# 6.8 Describing a Reaction: Bond Dissociation Energies

Objectives

After completing this section, you should be able to

1. predict the value of ΔH° for a gas-phase reaction, given the necessary bond dissociation energy data.
2. predict the dissociation energy of a particular bond, given ΔH° for a reaction involving the bond and any other necessary bond dissociation energy data.
3. outline the limitations of using bond dissociation energies to predict whether or not a given reaction will occur.

Key Terms

Make certain that you can define, and use in context, the key terms below.

• bond dissociation energy
• solvation

Study Notes

The idea of calculating the standard enthalpy of a reaction from the appropriate bond dissociation energy data should be familiar to you from your first-year chemistry course.

Solvation is the interaction between solvent molecules and the ions or molecules dissolved in that solvent.

The homolytic bond dissociation energy is the amount of energy needed to break apart one mole of covalently bonded gases into a pair of radicals.
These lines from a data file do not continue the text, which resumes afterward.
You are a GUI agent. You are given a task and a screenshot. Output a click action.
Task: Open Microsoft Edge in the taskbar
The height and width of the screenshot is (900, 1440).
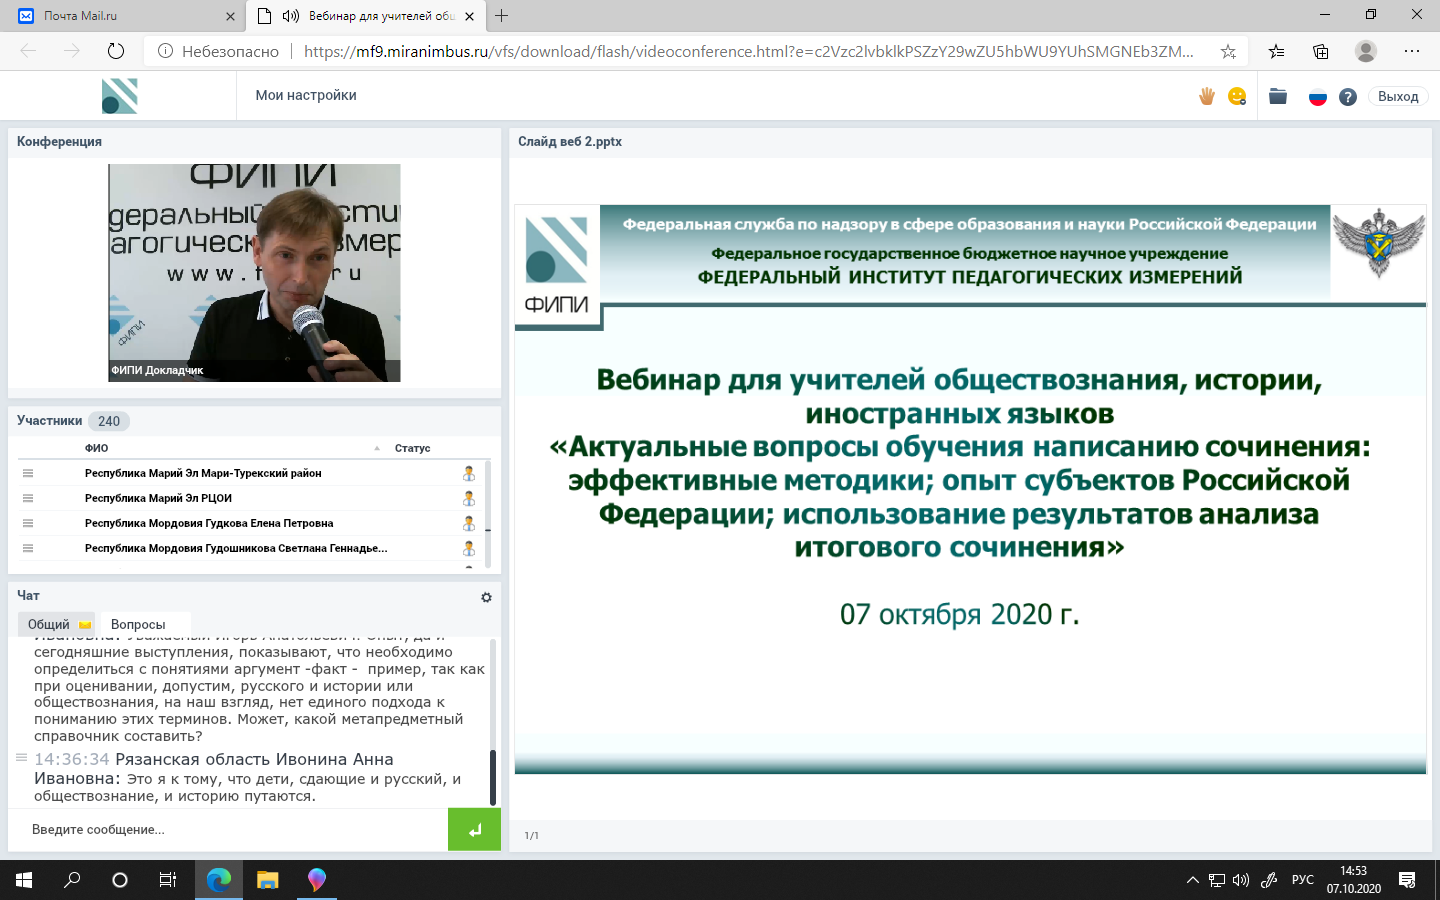tap(219, 880)
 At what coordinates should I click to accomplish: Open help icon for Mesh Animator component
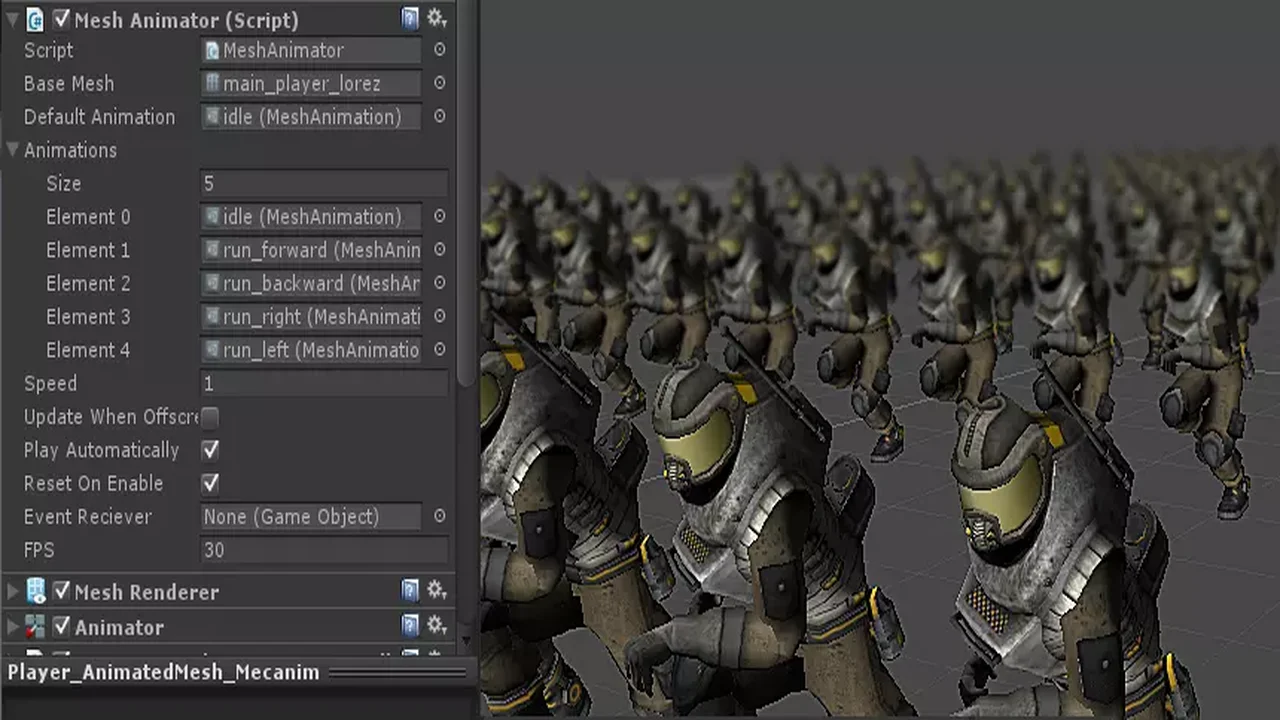(x=410, y=18)
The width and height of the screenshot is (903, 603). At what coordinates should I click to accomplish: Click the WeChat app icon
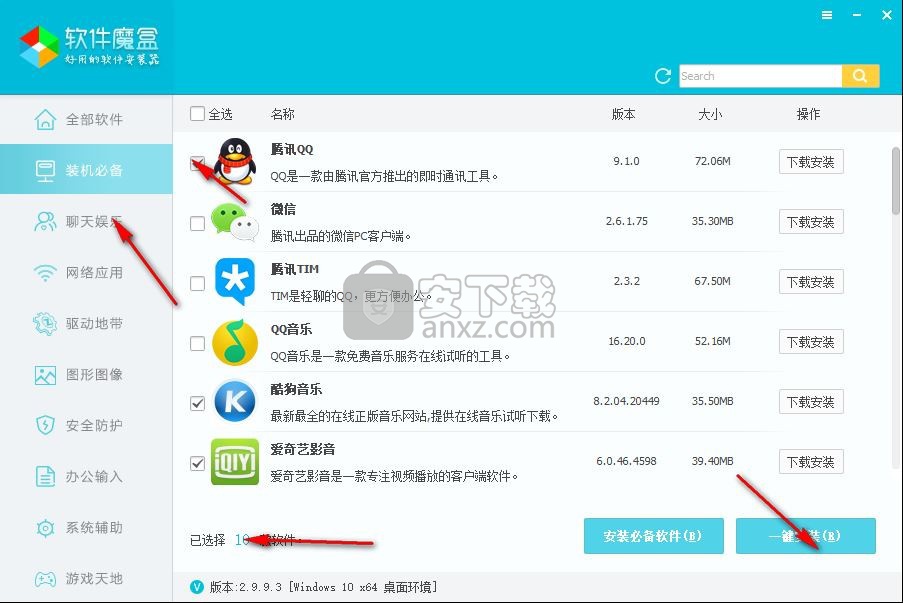[235, 223]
The SI units used to describe bond energy are kiloJoules per mole of bonds (kJ/Mol). It indicates how strongly the atoms are bonded to each other.

### Introduction

Breaking a covalent bond between two partners, A-B, can occur either heterolytically, where the shared pair of electron goes with one partner or another

$A-B \rightarrow A^+ + B:^-$

or

$A-B \rightarrow A:^- + B^+ ​$

or homolytically, where one electron stays with each partner.

$A-B \rightarrow A^• + B^•$

The products of homolytic cleavage are radicals and the energy that is required to break the bond homolytically is called the Bond Dissociation Energy (BDE) and is a measure of the strength of the bond.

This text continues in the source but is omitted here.